▶ PASSAGE:
[BEGIN]
But in reality this was wrong, and people were able to short triple-A securities very cheaply. They weren’t paying a lot to be short and they made huge money on triple-A securities and triple-A CDO paper that now trades at fifty cents on the dollar. I mean that’s like the water’s not running today, right? The sun didn’t rise. But if you were trained in finance, you probably are more likely to take for granted that, “The rating agencies have a very sound process, credit analysis, the same process that I’ve been trained in, all the assumptions that I use are kind of the same as the assumptions they use.” In the same fashion, if you assess the attractiveness of a trade based on historical data from a time when people weren’t really actively doing that trade, and then suddenly everybody’s doing that trade, the behavior of the trade will be different. And if you’re trained the same way as everybody else, in general you’re all going to behave the same. And when everyone behaves the same, that makes trades a lot riskier: everybody’s buying at the same time, you get bubbles, everybody’s selling at the same time, you get crashes.
A good example of that is . . . I don’t know if you’ve heard about the problems that cropped up over the summer in a type of business called statistical arbitrage? Stat arb?
n+1: . . .
HFM: Quantitative trading?
n+1: . . .
[END]
▶ INFORMATION SHOWN:
[BEGIN]
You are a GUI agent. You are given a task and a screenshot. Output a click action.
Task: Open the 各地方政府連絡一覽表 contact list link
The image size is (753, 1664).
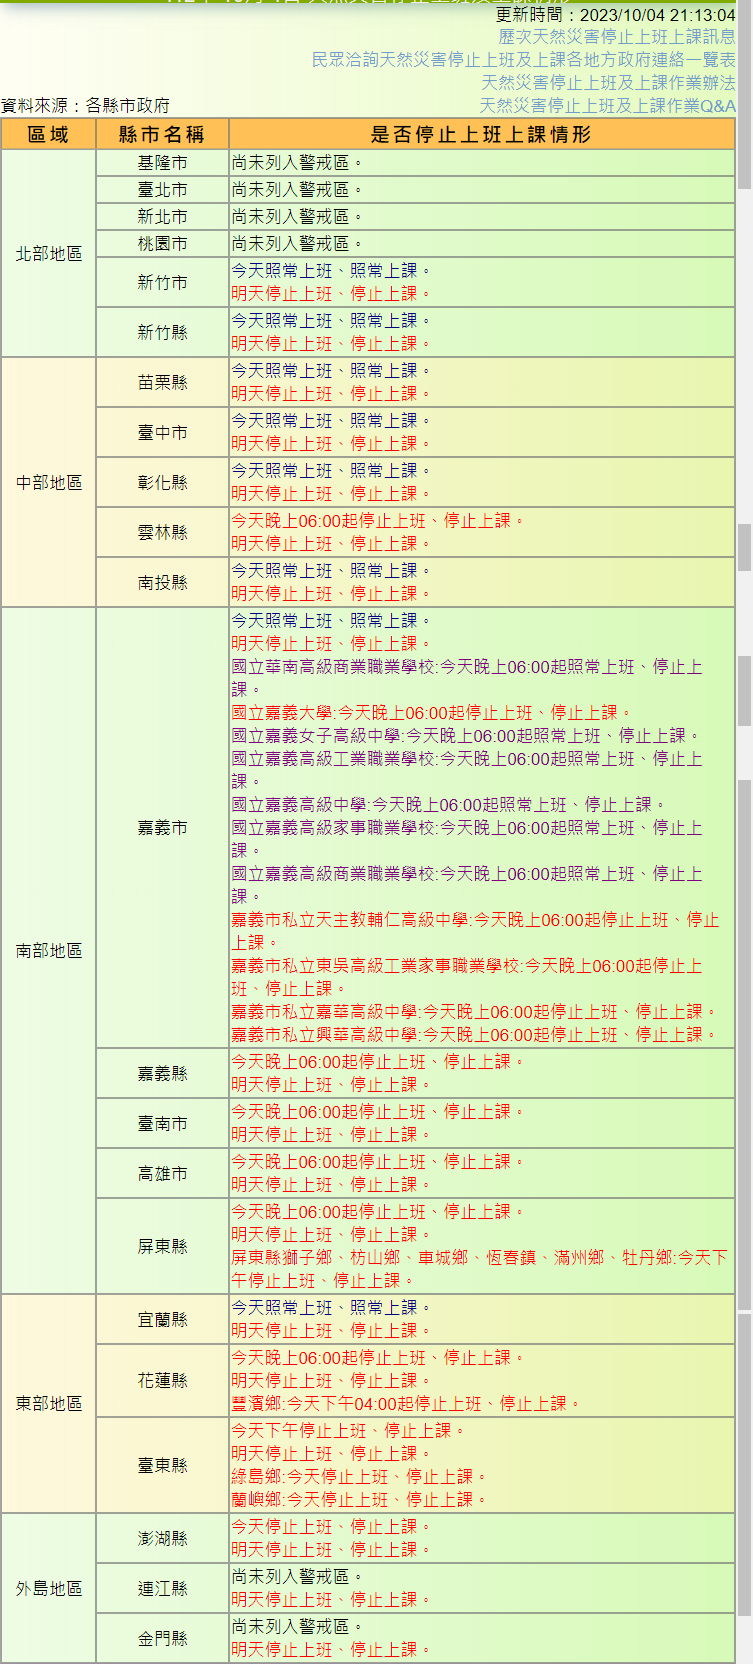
[END]
▶ PROBLEM 1:
In the interview, what price does triple-A CDO paper now trade at?
▶ PROBLEM 2:
According to the interview, why does everyone behaving the same make trades riskier?
▶ PROBLEM 3:
Translate this sentence from the interview into Spanish: "And if you’re trained the same way as everybody else, in general you’re all going to behave the same."

▶ EXPECTED ANSWER 1:
Fifty cents on the dollar.

▶ EXPECTED ANSWER 2:
When everyone behaves the same, everybody buys at the same time, which produces bubbles, and everybody sells at the same time, which produces crashes.

▶ EXPECTED ANSWER 3:
Y si te formaron de la misma manera que a todos los demás, en general todos se van a comportar igual.